▶ _Exercise brief_
Collect every line of the data below that contains the string "Task", and copy each one unchanged.

▶ _Data records_
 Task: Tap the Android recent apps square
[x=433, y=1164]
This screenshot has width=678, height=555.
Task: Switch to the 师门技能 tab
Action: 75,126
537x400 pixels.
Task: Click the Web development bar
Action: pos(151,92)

▶ _The reply_
 Task: Tap the Android recent apps square
Task: Switch to the 师门技能 tab
Task: Click the Web development bar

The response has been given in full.